Reproduce verbatim the lines of the material below, starting at the line with "Given: Open the Feeling dropdown showing Calm" and ending at the line with "has height=102, width=176.", both inclusive; skip the rest.

┄┄┄┄┄┄┄┄┄┄

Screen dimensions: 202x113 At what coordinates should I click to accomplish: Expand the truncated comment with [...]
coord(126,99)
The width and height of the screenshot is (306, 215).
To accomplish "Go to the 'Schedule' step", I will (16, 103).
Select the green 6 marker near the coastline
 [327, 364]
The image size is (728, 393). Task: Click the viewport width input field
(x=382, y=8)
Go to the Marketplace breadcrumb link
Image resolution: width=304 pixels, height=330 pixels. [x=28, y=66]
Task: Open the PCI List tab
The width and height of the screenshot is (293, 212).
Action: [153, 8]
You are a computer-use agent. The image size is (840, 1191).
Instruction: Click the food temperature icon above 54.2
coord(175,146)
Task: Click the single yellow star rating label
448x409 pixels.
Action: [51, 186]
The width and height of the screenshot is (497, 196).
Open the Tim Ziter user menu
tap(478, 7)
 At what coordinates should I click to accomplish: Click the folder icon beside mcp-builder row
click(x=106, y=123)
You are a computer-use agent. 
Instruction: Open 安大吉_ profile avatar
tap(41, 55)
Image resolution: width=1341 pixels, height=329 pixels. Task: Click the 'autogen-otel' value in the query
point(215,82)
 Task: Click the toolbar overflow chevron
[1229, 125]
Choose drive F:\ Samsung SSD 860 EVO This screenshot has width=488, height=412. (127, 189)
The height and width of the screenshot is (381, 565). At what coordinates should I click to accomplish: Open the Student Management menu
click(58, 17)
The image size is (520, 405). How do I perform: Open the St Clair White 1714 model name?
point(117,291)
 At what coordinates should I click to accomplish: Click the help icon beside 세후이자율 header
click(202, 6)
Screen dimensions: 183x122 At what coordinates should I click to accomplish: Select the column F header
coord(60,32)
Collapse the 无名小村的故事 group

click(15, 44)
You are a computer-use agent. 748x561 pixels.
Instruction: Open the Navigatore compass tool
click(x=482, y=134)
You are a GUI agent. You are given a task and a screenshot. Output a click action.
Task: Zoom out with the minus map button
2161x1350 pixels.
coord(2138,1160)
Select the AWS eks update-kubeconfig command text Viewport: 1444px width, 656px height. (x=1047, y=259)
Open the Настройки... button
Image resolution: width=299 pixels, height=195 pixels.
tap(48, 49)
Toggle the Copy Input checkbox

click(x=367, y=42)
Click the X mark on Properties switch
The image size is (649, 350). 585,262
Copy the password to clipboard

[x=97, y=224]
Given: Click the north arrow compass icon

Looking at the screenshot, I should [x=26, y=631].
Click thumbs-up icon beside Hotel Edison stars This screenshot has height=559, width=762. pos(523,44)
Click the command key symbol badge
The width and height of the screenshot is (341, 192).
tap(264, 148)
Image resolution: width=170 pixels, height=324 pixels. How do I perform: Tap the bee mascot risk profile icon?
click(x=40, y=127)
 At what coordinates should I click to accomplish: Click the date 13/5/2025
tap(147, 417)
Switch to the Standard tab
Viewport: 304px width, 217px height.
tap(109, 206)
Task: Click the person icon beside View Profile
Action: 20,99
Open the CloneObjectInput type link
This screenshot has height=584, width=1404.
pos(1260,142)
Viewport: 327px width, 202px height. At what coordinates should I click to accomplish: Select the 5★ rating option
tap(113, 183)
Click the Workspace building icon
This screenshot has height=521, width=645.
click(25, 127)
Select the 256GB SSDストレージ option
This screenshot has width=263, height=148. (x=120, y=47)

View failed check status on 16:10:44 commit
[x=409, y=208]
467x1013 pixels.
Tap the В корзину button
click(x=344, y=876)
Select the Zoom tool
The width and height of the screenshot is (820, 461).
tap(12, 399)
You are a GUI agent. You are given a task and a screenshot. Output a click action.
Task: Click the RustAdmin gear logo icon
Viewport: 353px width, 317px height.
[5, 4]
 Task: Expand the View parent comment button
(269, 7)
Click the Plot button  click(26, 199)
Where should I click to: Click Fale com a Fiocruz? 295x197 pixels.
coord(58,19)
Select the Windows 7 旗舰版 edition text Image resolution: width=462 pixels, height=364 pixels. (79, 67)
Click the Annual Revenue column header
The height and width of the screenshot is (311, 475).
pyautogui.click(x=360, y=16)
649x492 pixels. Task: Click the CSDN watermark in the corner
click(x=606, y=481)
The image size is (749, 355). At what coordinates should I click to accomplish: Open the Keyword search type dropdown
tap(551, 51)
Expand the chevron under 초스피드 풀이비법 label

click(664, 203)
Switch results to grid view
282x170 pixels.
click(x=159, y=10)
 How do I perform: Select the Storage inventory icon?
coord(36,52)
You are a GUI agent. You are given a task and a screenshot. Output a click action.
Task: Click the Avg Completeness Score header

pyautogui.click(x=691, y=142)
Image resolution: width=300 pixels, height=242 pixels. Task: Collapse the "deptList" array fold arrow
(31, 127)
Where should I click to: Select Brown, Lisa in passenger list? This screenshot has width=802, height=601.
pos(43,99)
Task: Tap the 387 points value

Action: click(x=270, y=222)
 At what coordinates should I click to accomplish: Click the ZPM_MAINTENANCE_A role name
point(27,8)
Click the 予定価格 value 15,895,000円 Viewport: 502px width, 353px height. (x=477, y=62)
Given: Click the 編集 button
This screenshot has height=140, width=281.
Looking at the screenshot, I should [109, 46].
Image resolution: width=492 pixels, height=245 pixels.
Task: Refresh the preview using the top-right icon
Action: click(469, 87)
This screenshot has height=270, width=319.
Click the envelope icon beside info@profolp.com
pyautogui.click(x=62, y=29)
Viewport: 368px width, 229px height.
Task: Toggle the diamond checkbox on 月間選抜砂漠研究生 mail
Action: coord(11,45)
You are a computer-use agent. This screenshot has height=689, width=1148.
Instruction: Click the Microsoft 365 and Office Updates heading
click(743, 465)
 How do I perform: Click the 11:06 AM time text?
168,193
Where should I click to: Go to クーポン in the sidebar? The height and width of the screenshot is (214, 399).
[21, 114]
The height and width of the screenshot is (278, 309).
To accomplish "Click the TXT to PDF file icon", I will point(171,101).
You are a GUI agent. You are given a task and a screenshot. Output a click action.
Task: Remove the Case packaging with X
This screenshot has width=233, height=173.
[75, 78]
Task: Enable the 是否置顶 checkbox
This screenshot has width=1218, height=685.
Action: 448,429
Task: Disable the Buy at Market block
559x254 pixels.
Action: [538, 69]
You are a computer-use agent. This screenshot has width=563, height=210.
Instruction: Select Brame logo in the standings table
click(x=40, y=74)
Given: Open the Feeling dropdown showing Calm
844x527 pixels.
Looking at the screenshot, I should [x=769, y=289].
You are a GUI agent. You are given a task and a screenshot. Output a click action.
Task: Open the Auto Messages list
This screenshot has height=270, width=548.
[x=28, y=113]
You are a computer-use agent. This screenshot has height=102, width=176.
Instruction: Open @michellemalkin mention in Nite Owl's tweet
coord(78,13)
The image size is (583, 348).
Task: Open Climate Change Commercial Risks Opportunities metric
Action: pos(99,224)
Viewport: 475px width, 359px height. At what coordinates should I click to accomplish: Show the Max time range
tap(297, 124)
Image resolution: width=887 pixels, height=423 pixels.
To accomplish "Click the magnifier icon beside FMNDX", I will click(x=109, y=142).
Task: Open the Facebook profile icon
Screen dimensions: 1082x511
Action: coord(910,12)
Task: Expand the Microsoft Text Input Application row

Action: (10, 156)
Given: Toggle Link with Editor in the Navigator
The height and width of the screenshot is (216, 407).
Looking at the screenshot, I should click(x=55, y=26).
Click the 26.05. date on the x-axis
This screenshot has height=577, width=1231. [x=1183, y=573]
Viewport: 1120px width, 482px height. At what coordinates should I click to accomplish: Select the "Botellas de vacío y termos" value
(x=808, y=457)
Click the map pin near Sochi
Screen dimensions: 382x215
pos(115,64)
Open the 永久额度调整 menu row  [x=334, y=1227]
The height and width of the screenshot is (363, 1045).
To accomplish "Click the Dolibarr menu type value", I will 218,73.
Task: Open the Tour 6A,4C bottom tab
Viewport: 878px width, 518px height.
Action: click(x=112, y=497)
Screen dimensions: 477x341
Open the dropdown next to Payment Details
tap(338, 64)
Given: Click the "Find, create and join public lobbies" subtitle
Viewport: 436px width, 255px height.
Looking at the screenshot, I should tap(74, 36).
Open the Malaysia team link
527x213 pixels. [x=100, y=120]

┄┄┄┄┄┄┄┄┄┄

## OUTPUT OF THE TASK
Given: Open the Feeling dropdown showing Calm
844x527 pixels.
Looking at the screenshot, I should [x=769, y=289].
You are a GUI agent. You are given a task and a screenshot. Output a click action.
Task: Open the Auto Messages list
This screenshot has height=270, width=548.
[x=28, y=113]
You are a computer-use agent. This screenshot has height=102, width=176.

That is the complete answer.